I am trying to work out the formula for calculating the implied volatility of an american option on a stock paying dividends (discrete payments or annualized yield).

On page 171 of Haug

The following code is provided for the Bisection algorithm, along with the comment: "With small modifications, the function can also be used to find the implied volatility for American and exotic options". However, I am unable to find further information in the book (or online), which provides instructions on the required modification(s).

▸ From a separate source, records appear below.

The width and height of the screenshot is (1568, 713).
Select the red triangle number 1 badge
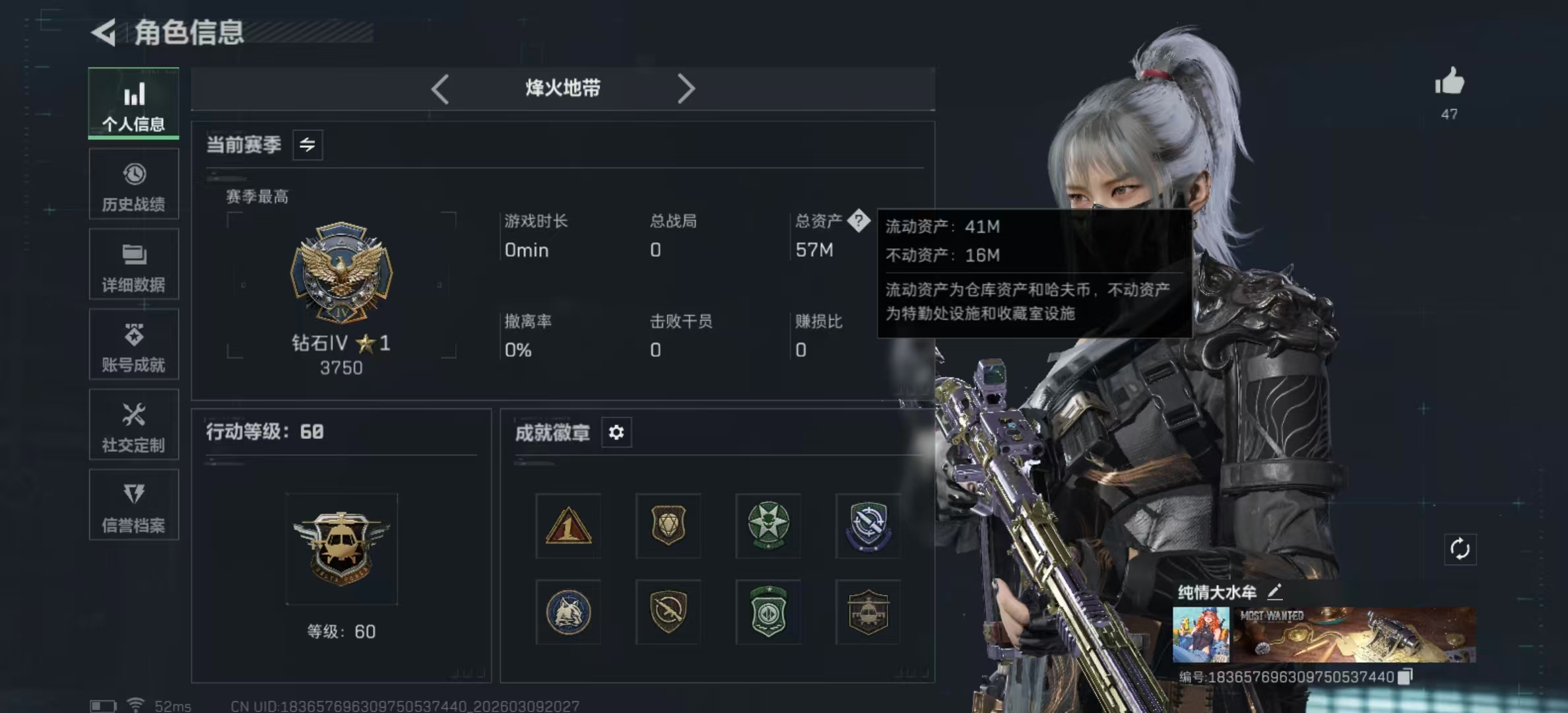(568, 526)
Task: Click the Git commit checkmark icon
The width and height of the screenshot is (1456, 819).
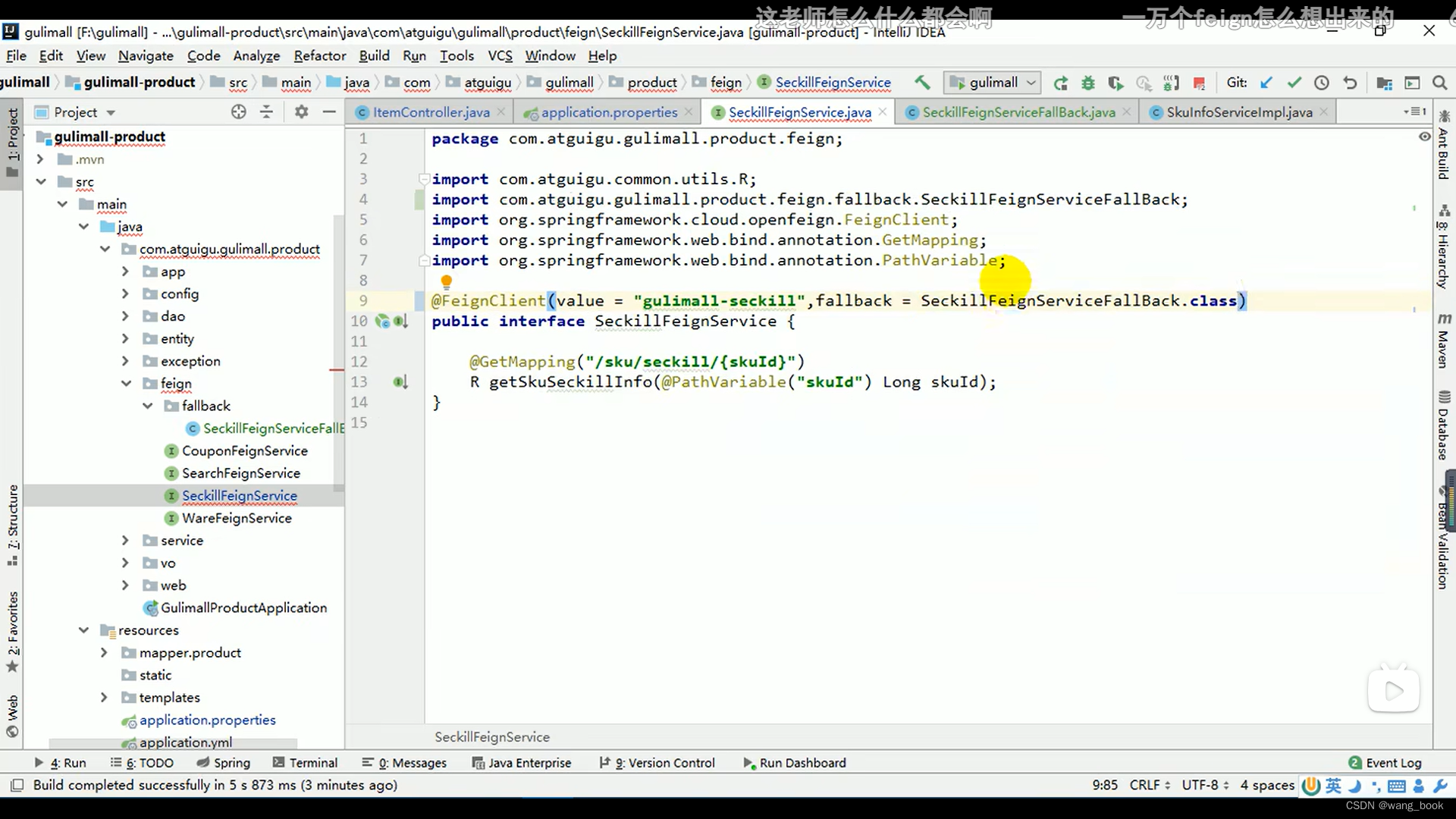Action: click(x=1294, y=83)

I include the function code below, hopefully, someone may be able to suggest the required modifications:

function BisectionAlgorithm(CallPutFlag As String, S As Double, X as Double, T As Double,
r As Double, b as Double, cm As Double) As Double
Dim vLow as Double, vHigh As Double, vi as Double
Dim cLow As Double, cHigh As Double, epsilon as Double, tempval As Double

vLow=0.01
vHigh=1
epsilon=0.000001
cLow = GBlackScholes(CallPutFlag,S,X,T,r,b,vLow)
cHigh = GBlackScholes(CallPutFlag,S,X,T,r,b,vHigh)
vi=vLow+(cm-cLow)*(vHigh-vLow)/(cHigh-cLow)
tempval=GBlackScholes(CallPutFlag,S,X,T,r,b,vi)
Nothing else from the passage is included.